You can work with `.spemu-out` and `.spemu-com` file with the `report` command.

The `report` commands can have three mutually exclusive flags: `--json`, `--csv` and `--table`, which change the way reports are displayed.

Similarly to the default `static` output, you can use the `--symbols` flag with a `.spemu-com` file to get the list of functions and classes. For example, to have them in a JSON dump, you can use

```bash
emu report --symbols --json program.spemu-com
```

You can extract the files generated by the execution of a program using the `--extract-files` flag, which behaves like the `-o` flag with the `dynamic` command:

```bash
emu report --extract-files files program.spemu-out
```

A timeline of the events can be produced with the `--timeline` flag. It can be made easier to read with the `--shorten` and `--skip-streaks` commands, as in

```bash
emu report --timeline --table --shorten --skip-streaks 10 program.spemu-out
```

### Disclaimer

SpuriousEmu was initially started during an internship at the *NATO Cyber Security Centre* during the summer of 2020, and is now developped on my spare time. It is highly experimental, so you may expect it to fail on most real-life samples.

## Dependencies

Python 3.8 is used, and SpuriousEmu mainly relies on [PyParsing](https://github.com/pyparsing/pyparsing) for VBA grammar parsing, and [oletools](http://www.decalage.info/python/oletools) to extract VBA macros from Office documents.
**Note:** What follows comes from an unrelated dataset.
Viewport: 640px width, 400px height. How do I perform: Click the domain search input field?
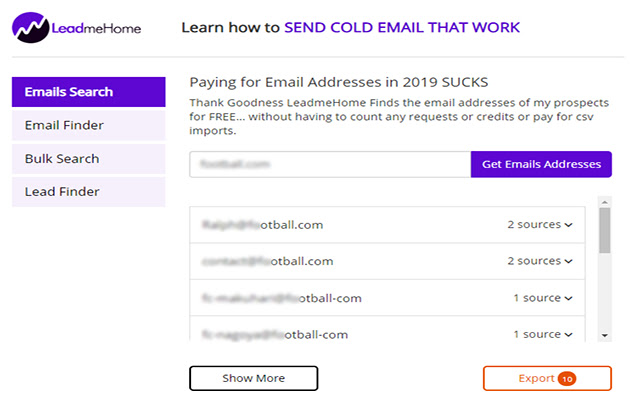click(x=330, y=164)
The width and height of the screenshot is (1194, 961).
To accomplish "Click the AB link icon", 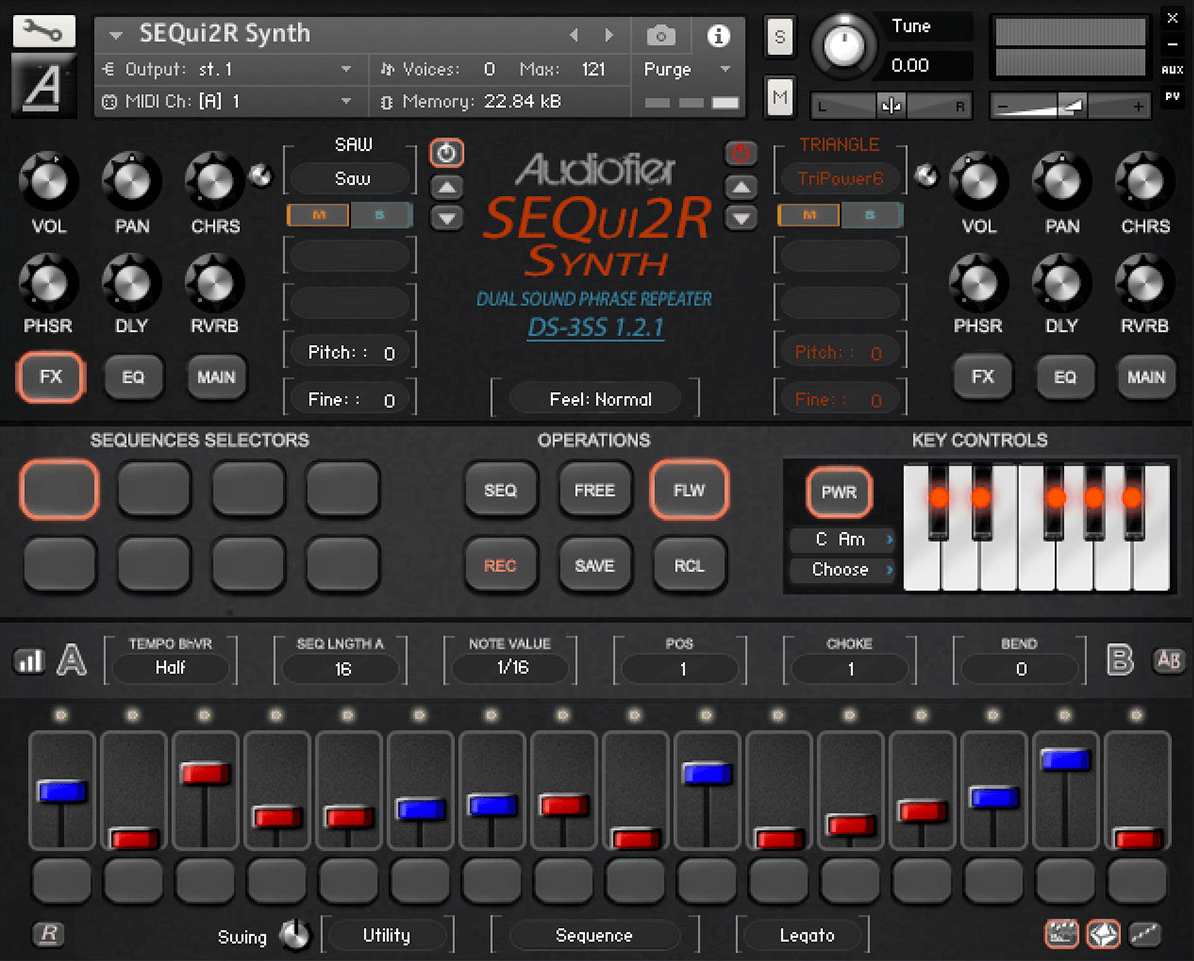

Report tables are generated using [PrettyTable](https://github.com/jazzband/prettytable).

[nose](https://nose.readthedocs.io/en/latest/man.html) is used as testing framework, and [mypy](http://mypy-lang.org/) to perform static code analysis. `lxml` and `coverage` are used to produce test reports.

## Tests

To set a development environment up, use `poetry`:

```bash
poetry install
```

Then, use nose to run the test suite:

```bash
poetry run nosetests
```

All test files are in `tests`, including:
- Python test scripts, starting with `test_`
- VBA scripts used to test the different stages of the tools, with `vbs` extensions, stored in `source`
- expected test results, stored as JSON dumps in `result`

You can use mypy to perform code static analysis:

```bash
poetry run mypy emu/*.py
```

Both commands produce HTML reports stored in `tests/report`.